Captain Overpants

Mrs. Wankmeister and I were coming home along PV Drive North today when we approached a cycling dude from the rear. He had a very fine Cannondale, a very fine electronic transmission, a very fine Specialized helmet, a very fine pair of Sidi shoes, and a very, very, very fine commemorative jersey from the century ride he’d completed with 10,000 of his closest friends. It was purple and green and yellow and brown and white and black and red and green. It was styling.

For a moment.

“What a wanker!” I said.

“Why he’s wanker?”

“Look at those shorts.” Dude was wearing khaki loose riding pants.

“Oh. What?”

“Those are are called dickhiders. Pure wanker.”

“What’s dickhiding?”

“Not hiding. Hider. Dude’s got ten grand in bike and paraphernalia but he’s afraid to wear lycra because he’s embarrassed to show his package.”

“His chin-chin?”

“Yep.” Mrs. WM and I often speak Japlish together.

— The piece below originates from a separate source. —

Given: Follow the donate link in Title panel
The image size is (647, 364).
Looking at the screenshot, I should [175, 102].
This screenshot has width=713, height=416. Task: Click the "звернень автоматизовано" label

“Why he’s ashamed of tiny chin-chin? Asian girl’s gonna wear little tight thing shows tiny oppai. Why he’s not gonna show tiny chin-chin? Smart shopper wanna see it before she buy it.”

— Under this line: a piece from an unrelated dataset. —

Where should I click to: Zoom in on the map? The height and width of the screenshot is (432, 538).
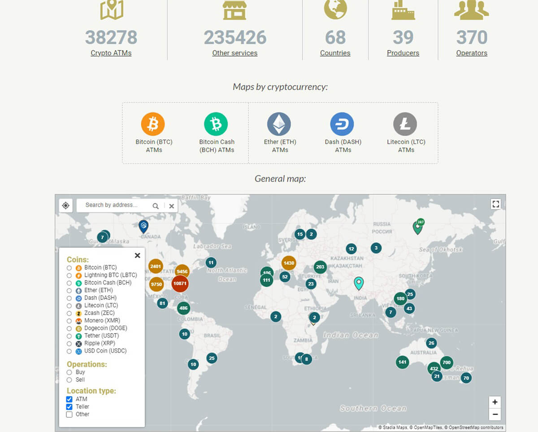coord(495,402)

“I dunno. But any time you see some dude wearing floppy shorts on a racing bike, it’s cuz he doesn’t want you postal inspector chicks to examine his package. ”

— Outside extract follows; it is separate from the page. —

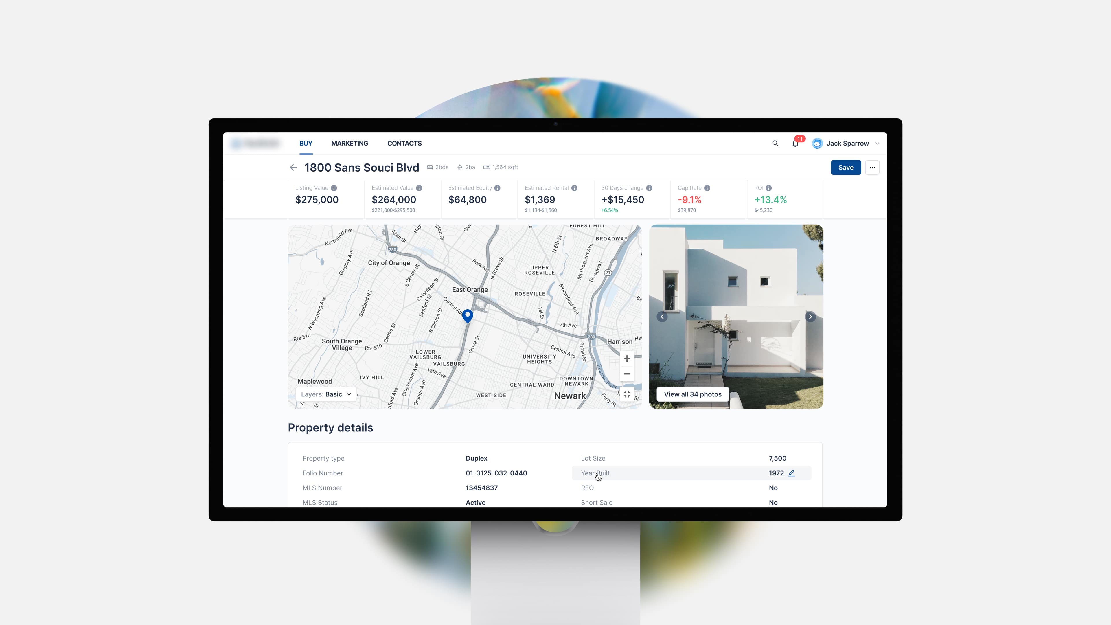
Task: Collapse the map with the fullscreen toggle
Action: click(x=627, y=394)
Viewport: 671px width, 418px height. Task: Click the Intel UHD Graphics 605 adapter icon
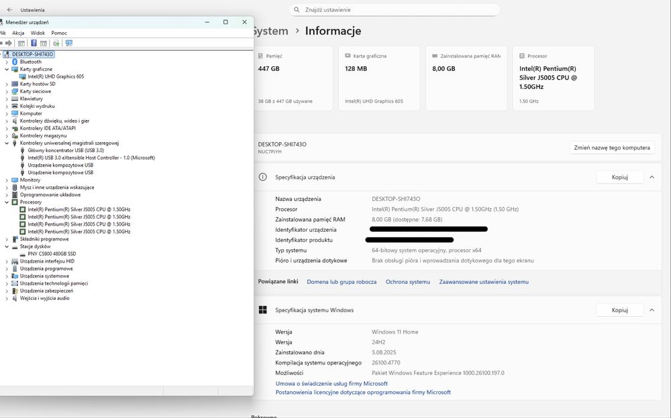pos(23,76)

“He don’t oughta be ashamed about no tiny chin-chin. I don’t wanna see no big chin-chin in a bike shorts. Makes me sick, looking nasty all sticking out like bones and bagels.”

“Dudes I ride with, you won’t have to worry about that.”

“Onna bike I don’t wanna see no big nasty chin-chin poking in the lycra shorty pants with a pokey tip. Tiny chin-chin fits in the pants nice and don’t make a bump. Like a girl’s jeans. That’s why a boy’s jeans look nasty and not smooth. Gotta big lumpy donut and pokey in the middle not girl’s smooth line.”

“I’ll try to remember that the next time I go shopping for jeans.”

“But offa bike without no shorts it’s okay if a big chin-chin. But not too big like a German sausage. Kind of middle size is best. Offa bike tiny chin-chin it’s a kind of like a bumblebee who’s not got the stinger. It’s the disappointment.”

We pulled up to the dude at the light. Mrs. Wankmeister rolled down the window. “Don’t you worry about your chin-chin!” she said with a smile.

“My what?”

“Your chin-chin. It’s a okay one nobody looking it just don’t poke out like bones and bagels.”

Dude looked seriously fucking perplexed. Then we drove off.

10 thoughts on “Captain Overpants”

  1. Mr. & Mrs. WM – you are just what I needed to start off this day laughing my *** off!
    No comment on the best size of a chin-chin, other than, if it’s too small, thank god for the pleasure chest!!!!

    1. Not that I’m standing around with a measuring stick, but cycling doesn’t seem to attract much in the way of male home video models.

  2. Mrs W., by virtue of her gender, got away with blatant sexual harassment, as did a certain USAF Major’s wife in Japan who rolled down (windows rolled down back then) her window when she saw a guy relieving himself (they did that back then) roadside and yelled “Chisai”! Just imagine the consequences had you commented on a female rider’s cameltoe. Tomorrow; cameltoes.

    1. Wankmeister has no idea what a “cameltoe” is. However, he has signed up Mrs. Wankmeister for sensitivity training, and privately reprimanded her. You don’t want to know how she responded, trust me.

  3. Don’t play coy with me Mr. W! Don’t tell me that you haven’t swayed back and forth, if not “rocked” (I hate that word in current usage) to Fanny Pack, singing “Cameltoe” or The Black Eyed Pea’s “My Hump”, nor composed a few cameltoe haiku and submitted them anonymously to “The Camel Toe Report” . You don’t have anyone fooled.

  4. And I can I imagine how Ms. W responded, having been a little Pearl Harbor almost every day of the past 45 years.